Sofort kehrte meine Anspannung zurück, die sich bei Jurians Eintreten ein wenig gelegt hatte. „Lass uns gehen, ehe sie uns noch an den Ohren hinauszieht." Die Erinnerung daran, wie seine Mutter genau dies in seiner Kindheit des Öfteren getan hatte, wenn er Unfug angestellt hatte, brachte mich zum Lachen und ließ mich kurzzeitig vergessen, warum ich überhaupt so nervös geworden war. Schließlich war nicht ich es, auf der an diesem Tag die gesamte Aufmerksamkeit liegen würde.

Jurian, in einen schlichten schwarzen Anzug gekleidet, legte somit eine Hand an meinen Rücken und führte mich aus dem Raum hinaus, in dem sonst die Schneiderarbeiten erledigt wurden. Unser Weg führte uns direkt zum Thronsaal, der durch die dunklen Flügeltüren verheißungsvoll vor uns verborgen lag. Wir brauchten nicht einmal einen Finger zu rühren, als sich die Wachen, die sich neben der Tür positioniert hatten, dazu aufrafften, uns diese zu öffnen. Erst dann eröffnete sich uns der Blick in den Thronsaal, der an diesem Tag alles andere als leer und trist zu wirken schien.

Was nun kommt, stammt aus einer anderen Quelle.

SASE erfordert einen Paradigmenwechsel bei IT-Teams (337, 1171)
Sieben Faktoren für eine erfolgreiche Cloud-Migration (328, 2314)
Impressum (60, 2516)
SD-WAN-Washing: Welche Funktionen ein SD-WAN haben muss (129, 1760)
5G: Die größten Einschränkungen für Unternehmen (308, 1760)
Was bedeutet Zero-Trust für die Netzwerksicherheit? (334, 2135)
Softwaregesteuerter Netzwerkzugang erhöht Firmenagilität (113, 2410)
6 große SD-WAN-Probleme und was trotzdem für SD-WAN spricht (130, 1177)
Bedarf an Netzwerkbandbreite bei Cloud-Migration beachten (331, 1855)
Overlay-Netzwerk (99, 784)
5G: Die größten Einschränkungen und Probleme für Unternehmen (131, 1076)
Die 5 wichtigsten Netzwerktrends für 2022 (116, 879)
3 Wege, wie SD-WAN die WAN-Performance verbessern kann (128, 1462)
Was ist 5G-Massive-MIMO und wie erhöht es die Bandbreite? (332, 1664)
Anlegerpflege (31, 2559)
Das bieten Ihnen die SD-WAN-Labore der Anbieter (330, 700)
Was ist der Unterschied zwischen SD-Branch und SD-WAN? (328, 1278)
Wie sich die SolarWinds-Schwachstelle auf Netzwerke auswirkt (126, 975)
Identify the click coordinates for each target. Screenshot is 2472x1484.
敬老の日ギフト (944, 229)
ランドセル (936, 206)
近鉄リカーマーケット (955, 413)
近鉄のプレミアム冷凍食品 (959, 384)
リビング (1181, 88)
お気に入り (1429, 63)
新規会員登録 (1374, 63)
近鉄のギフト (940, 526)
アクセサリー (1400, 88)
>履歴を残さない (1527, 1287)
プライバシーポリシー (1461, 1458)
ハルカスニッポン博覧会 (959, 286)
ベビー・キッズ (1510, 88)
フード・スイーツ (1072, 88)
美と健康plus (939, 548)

Im gesamten Raum waren Kerzen verteilt, die den Saal in ein gemütliches, dämmriges Licht warfen. Während wir langsam eintraten, fiel mir auf, dass die Anzahl der Menschen darin, geringer ausfiel, als ich erwartet hatte. Es waren Bedienstete und Wachen, wie ich feststellen konnte. Doch keine Menschen aus der Stadt oder Adelige, die dieses Spektakel sicherlich mit ansehen wollen würden. Als ich Phileas unter diesen Menschen ausmachen konnte, entspannte ich mich ein wenig. Doch etwas.. nein, jemand fehlte.

Aufmerksam blickte ich mich in dem Saal um, konnte den jungen Mann mit den stahlgrauen Augen jedoch nirgends entdecken. Nicht einmal in Phileas' unmittelbarer Nähe. Beinahe wäre ich über Jurians Füße gestolpert, als mich ein plötzliches Geräusch an der Tür erschrecken ließ. Ein leises Raunen ging durch die Menge und erst dann erkannte ich, was der Grund dafür war. Es war Kiyan, der in diesem Augenblick durch die Tür trat. Die schwarz-goldene Unform die er trug, spiegelte genau das wieder, was ich in diesem Moment zu spüren bekam.

Ein grenzenlos tiefes Loch, in welches ich unaufhaltsam hineingezogen wurde. Denn Kiyan hatte den Saal nicht alleine betreten. Ich griff Halt suchend nach Jurians Arm, als mir bewusst wurde, was dies nun zu bedeuten hatte. Zuvor hatte ich Kiyan noch darauf hingewiesen, dass er das Wohlergehen seines Volkes über sich selbst stellen sollte. Niemals hätte ich erwartet, dass es so sehr schmerzen konnte, wenn er dies wahrhaftig tat.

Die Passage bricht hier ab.